- _Given text_
I guess it is a gamble the director has to take: to be remembered as a great
director, you can't simply remake movies verbatim. You have to put your spin
on it and hope people think you made something greater than the original.

The movie did not capture the feeling of the original movie nor did it seem
convincing as a future reality the way the original does.

Btw, hologram ads featured in a COD Advanced Warfare Tokyo map a few years
ago. Given the color scheme of the movie and that of the map, I would not be
surprised if the map was a bit of inspiration for the movie's designers.

------
AriaMinaei
And this blog is dedicated to Sci-Fi UIs
[http://sciencefictioninterfaces.tumblr.com/](http://sciencefictioninterfaces.tumblr.com/)

------
zipwitch
I recall seeing a navigation app a few years back that copied almost perfectly
the navigation views from Standalone Complex. Never did get the name of it.

- _Problems_
1. Copy out the thread precisely, everything from "I guess it is" down to "the movie's designers.".
2. According to the thread, which video game map featured hologram ads a few years ago?

- _Information provided_

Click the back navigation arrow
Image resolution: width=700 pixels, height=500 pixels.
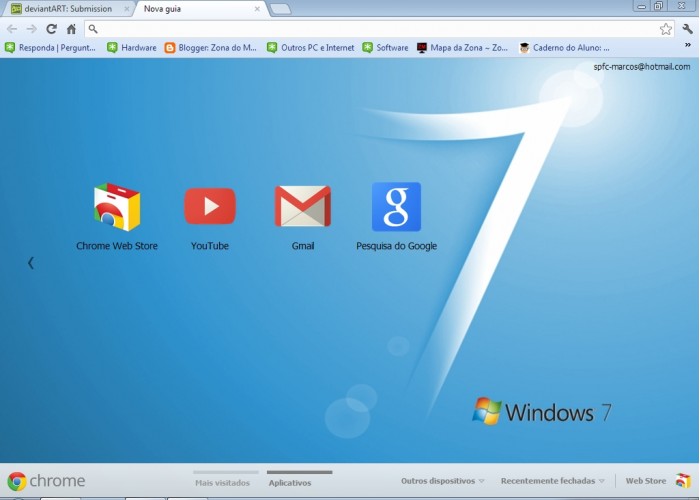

- _Written answers_
1.
I guess it is a gamble the director has to take: to be remembered as a great
director, you can't simply remake movies verbatim. You have to put your spin
on it and hope people think you made something greater than the original.

The movie did not capture the feeling of the original movie nor did it seem
convincing as a future reality the way the original does.

Btw, hologram ads featured in a COD Advanced Warfare Tokyo map a few years
ago. Given the color scheme of the movie and that of the map, I would not be
surprised if the map was a bit of inspiration for the movie's designers.

2. A Tokyo map in COD Advanced Warfare.